Nossa reportagem recebeu hoje (19) pela manhã, através do Whatsapp, fotos e informações de moradores revoltados, dando conta de que cerca de  sete felinos (Gatos domésticos), foram encontrados mortos  e cuidadosamente enfileirados nas proximidades da Praça Padre Pedro Olímpio, na sede do município de Paramirim, apresentando fortes indícios de envenenamento.

Segundo se apurou, como o local da desova dos animais, fica próximo a um hotel que possui câmeras de vigilância, supõe-se que as mesmas tenham captado imagens do autor de tal crime, ou ao menos imagens do responsável pelo descarte, através do qual, espera-se chegar ao autor desse suposto crime contra os animais.

Alguns mais afoitos, chegaram a citar nomes, porém, seria imaturo e incoerente nesse momento acusar alguém, sem que venha à tona as provas cabais. Nossa reportagem lamenta profundamente o ocorrido, comungando com a população da mesma revolta e indignação, por tamanha covardia supostamente praticada.

Tivemos informações de que a delegacia local foi acionada, porém, até o fechamento dessa matéria, não tivemos conhecimento de alguma ação policial no sentido. Esperamos que as autoridades se mobilizem com afinco, para que, caso tenha ocorrido de fato tamanho crime contra os animais, esta pessoa seja identificada e punida.

Acreditamos que se existe nessa cidade, elemento com instinto cruel o suficiente para tamanho absurdo, talvez não necessite nem de prisão e sim de tratamento psicológico, pois tal atitude é típica de desequilibrado mental.

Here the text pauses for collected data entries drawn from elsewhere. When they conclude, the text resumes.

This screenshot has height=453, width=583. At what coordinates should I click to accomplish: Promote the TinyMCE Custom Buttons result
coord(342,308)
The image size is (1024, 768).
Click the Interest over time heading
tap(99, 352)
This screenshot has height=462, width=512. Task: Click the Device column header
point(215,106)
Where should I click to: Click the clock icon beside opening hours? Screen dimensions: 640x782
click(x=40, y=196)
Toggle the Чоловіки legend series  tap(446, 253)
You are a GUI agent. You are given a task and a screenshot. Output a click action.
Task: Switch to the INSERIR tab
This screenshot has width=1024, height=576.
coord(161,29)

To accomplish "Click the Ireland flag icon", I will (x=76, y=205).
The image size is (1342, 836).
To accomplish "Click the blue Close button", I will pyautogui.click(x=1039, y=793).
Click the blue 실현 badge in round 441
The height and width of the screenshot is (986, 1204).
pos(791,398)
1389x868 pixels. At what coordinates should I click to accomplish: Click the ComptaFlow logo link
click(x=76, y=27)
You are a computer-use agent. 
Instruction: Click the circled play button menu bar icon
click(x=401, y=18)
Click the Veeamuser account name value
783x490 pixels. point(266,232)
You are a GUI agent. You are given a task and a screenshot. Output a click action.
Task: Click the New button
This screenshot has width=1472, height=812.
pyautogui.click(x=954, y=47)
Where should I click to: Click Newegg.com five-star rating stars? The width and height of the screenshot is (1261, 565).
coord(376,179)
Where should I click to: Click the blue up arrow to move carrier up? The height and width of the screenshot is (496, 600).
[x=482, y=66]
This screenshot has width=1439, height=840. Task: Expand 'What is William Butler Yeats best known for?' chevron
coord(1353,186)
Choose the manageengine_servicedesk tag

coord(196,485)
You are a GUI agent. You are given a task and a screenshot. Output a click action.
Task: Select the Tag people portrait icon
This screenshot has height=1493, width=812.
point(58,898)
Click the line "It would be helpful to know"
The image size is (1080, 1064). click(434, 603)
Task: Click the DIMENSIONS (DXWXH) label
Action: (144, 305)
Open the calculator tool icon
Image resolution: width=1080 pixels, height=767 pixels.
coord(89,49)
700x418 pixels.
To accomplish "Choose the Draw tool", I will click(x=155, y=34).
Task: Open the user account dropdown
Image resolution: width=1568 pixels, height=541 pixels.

Só para efeito de conhecimento público: Matar gato, ou qualquer outro animal – é crime, sim. Não importa se o animal é doméstico, domesticado, silvestre, nativo ou exótico. O que trata disso é o artigo 32 da Lei dos Crimes Ambientais, de 1998. A lei prevê detenção de três meses a um ano, além de multa, para quem "praticar ato de abuso, maus-tratos, ferir ou mutilar" qualquer tipo de animal. Se houver a morte do bichinho, a pena aumenta até um terço. Quem praticar "experiência dolorosa ou cruel em animal vivo, ainda que para fins didáticos ou científicos, quando existirem recursos alternativos" também pode sofrer a mesma condenação.